Business Standard

‘We are a follower at the global level, but a disrupter locally’

- ASHISH JAKHANWALA

SAMHI, a late entrant in the hotel and hospitalit­y sector, today owns 23 properties with over 4,000 rooms in a short span of six years. The company has raised over $150 million in funding from investors including GTI, IFC, and Goldman Sachs. Founder tells

about his journey, the company’s growth, and the changes he expects to see in the industry’s structure. Edited excerpts:

How does India’s hospitalit­y and hotel business differ from what one finds globally?

A large proportion of hotel ownership in the Western markets is with institutio­nal investors. A lot of annuity funds, endowment funds, or pension funds will typically invest with an expected regular return.
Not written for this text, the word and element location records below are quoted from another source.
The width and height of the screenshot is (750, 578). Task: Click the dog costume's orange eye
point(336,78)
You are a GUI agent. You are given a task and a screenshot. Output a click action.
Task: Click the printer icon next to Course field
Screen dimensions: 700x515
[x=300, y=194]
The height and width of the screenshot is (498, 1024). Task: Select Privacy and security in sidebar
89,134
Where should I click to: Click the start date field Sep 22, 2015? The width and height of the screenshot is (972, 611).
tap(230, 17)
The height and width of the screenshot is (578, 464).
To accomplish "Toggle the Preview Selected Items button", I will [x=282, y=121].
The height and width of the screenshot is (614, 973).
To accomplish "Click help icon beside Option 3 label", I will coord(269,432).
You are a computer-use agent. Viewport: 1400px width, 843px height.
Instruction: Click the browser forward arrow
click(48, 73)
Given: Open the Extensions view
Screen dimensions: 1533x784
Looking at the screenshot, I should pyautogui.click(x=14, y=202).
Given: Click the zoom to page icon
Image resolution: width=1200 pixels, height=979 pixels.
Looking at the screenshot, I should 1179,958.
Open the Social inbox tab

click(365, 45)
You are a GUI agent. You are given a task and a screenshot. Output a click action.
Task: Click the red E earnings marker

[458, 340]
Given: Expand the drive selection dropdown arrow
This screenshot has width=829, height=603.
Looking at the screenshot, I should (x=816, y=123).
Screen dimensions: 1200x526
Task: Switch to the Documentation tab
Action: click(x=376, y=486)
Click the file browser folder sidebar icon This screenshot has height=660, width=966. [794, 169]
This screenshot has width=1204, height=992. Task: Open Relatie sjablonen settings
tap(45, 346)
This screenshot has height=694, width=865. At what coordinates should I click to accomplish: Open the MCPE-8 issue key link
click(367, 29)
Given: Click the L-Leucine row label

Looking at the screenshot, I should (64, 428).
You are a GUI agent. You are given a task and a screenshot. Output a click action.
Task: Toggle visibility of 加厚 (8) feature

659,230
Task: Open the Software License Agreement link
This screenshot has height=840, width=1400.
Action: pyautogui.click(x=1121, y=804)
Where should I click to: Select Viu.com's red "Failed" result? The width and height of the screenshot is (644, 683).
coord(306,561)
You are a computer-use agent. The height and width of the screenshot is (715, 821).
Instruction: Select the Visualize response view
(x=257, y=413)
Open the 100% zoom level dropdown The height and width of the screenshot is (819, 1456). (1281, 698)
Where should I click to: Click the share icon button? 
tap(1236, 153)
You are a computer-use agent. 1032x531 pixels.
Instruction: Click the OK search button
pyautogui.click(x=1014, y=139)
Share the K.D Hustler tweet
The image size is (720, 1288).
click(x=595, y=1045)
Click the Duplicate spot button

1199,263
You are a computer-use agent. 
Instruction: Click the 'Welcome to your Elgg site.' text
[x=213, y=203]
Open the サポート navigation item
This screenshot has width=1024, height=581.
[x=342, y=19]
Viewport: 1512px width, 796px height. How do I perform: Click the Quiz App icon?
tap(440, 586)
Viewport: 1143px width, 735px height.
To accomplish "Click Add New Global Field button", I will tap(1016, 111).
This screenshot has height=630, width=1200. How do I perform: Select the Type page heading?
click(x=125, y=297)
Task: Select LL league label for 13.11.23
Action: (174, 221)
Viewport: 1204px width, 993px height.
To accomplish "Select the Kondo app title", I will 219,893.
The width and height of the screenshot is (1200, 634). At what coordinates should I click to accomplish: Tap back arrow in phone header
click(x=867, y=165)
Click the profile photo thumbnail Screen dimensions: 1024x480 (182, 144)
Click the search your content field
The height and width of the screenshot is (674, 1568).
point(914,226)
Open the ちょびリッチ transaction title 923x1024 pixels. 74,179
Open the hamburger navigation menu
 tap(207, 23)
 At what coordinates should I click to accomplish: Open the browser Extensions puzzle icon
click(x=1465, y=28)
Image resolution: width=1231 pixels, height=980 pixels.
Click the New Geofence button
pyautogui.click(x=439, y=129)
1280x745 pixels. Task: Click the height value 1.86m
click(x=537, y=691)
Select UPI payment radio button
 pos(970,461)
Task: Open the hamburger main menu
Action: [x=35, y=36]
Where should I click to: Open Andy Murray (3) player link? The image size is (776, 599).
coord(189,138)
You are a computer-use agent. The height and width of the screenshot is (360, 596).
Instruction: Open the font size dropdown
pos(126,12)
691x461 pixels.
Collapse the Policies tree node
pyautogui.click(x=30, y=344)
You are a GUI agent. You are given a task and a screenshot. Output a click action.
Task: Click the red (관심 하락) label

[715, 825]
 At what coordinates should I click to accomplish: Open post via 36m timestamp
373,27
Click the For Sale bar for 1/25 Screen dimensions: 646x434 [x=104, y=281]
In India, most hotels are owned by the brands themselves— be it the Taj, Oberoi, Leela, or even Lemon Tree. The brand, operations and the real estate ownership lie with the same company, whereas globally there is usually a real estate or property owner who signs a third-party contract with the Marriott or Carlson or Four Seasons.

The Western financial markets prefer ownership and operations to be vested in different hands as owning a business is very different from running it. Running a hotel is business-to-consumer. I need to

make sure I am updated on my food and beverages offerings, ensure good quality of rooms, understand what a customer needs and desires.

Hotel ownership is business-to-business. I need to understand where to raise capital from, what should be the capital structure, when and what to buy and sell — the decisions you need to make as a hotel owner are very different from those of a hotel operator. So in the Western markets, they have started saying “decide who you want to be”. Marriott in the 1990s used to be like the Taj. They owned most of their properties in the US. And in the mid-1990s, the stock market said this didn’t work: Split. So they separated the companies. The brand went to what we know today as the Marriott Corporatio­n and the ownership went to the Host Marriott. Both companies became $50-billion-plus companies in market capitalisa­tion. Accor used to be the last standing owner-cum-operator in the US. Accor as a company continued to own a lot of its real estate. It recently announced that the hotel ownership is being sold to institutio­nal investors.

So how and when did you decide to take the plunge?

In 2011, I saw that there was no large institutio­nal owner of branded hotels. That’s when the Eureka moment came. If we can attract global institutio­nal investors, we can create the first large institutio­nal owner of hotels in India. The idea is to invest capital in a brand-agnostic fashion where returns are the highest. Initially, the plan was to build properties but later we changed the strategy.

Why and in what way?

We saw that we could in fact grow faster by acquiring distressed or struggling assets. After 2008, the market was correcting and there was a high degree of financial distress in the real estate sector, and that was reflecting in the hotel industry as well. This helped us grow at a fast pace. We now own 23 assets — 3 built by us and 20 bought over the past few years.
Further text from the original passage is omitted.